Artifact three, a recent lesson I gave in a classroom composed largely of students of Ecuadorian Spanish-speaking homes, allows me to show how I act on some of these concerns. I collaborated with the social studies teacher, other ENL teachers, and ENL department staff before I designed the lesson to show how World War II affected the United States domestically.
I would not have written this lesson plan the same way at the beginning of my courses. It was only after my classroom experiences that I shifted from the student as vessel into which the main historical points are poured, to the student-centered, bilingual, and culturally relevant lesson that I gave. In writing the lesson plan, I realized how much I myself had learned in the content-area: how World War II was not just a historical and political event in the grand game of world politics and a tragedy for some and hardship for others who served, but also a transformative event that was partially responsible for so many of the Civil Rights and cultural changes that followed the war, primarily the struggles for Civil Rights for a variety of disenfranchised groups and the cultural changes surrounding the women’s liberation.

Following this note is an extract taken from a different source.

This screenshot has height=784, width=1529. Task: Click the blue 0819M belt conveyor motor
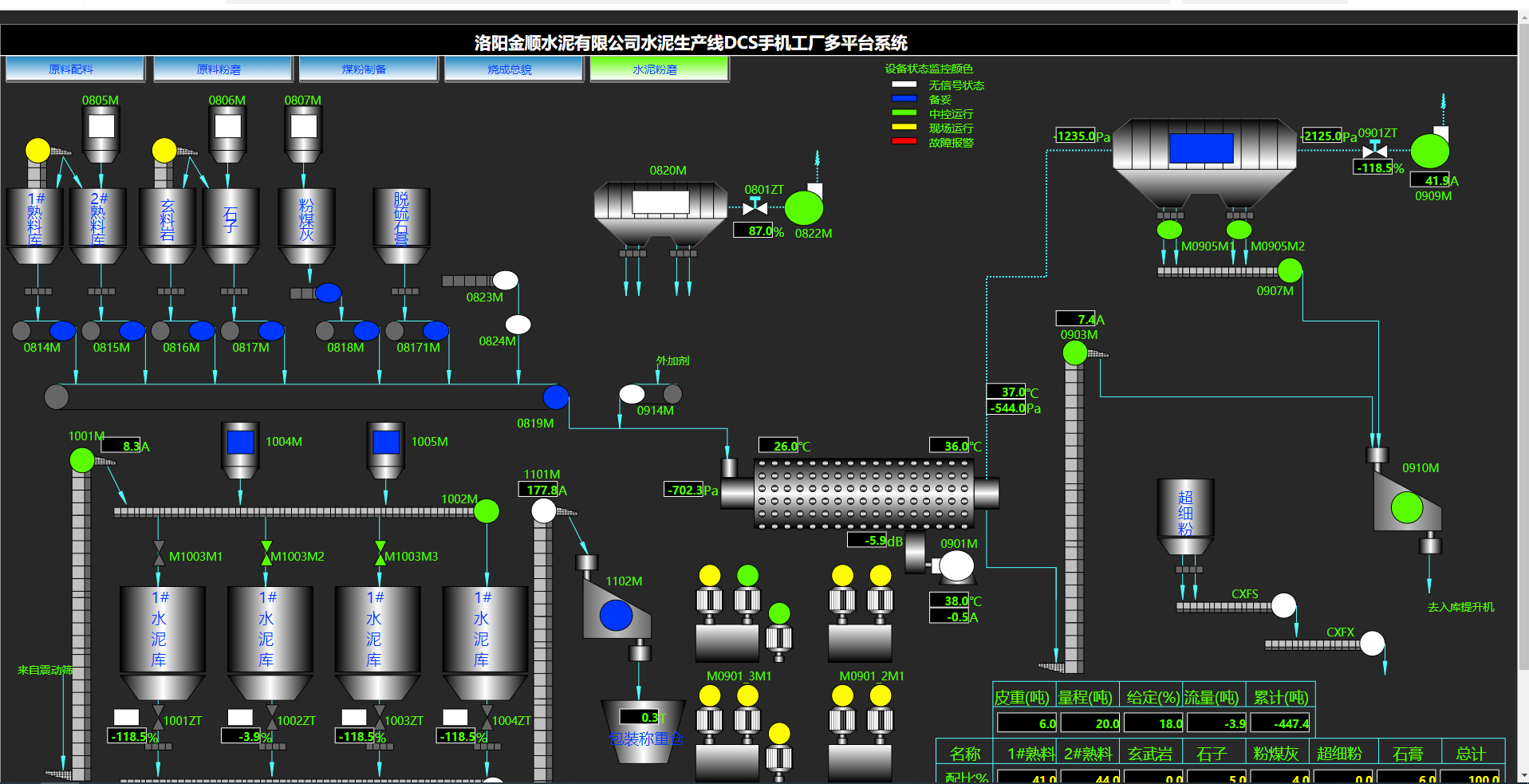556,396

The texts of a brief conversation I had with the mother of one of my students demonstrates the benefits of family partnerships. By writing in Spanish, albeit not perfect Spanish, I believed I helped to “promote a school environment that value diverse student populations.” This was certainly impactful as I found the mother an extremely helpful resource and together we made sure Inigo did a lot more work and achieve a lot more academically than he would have without staying in close touch.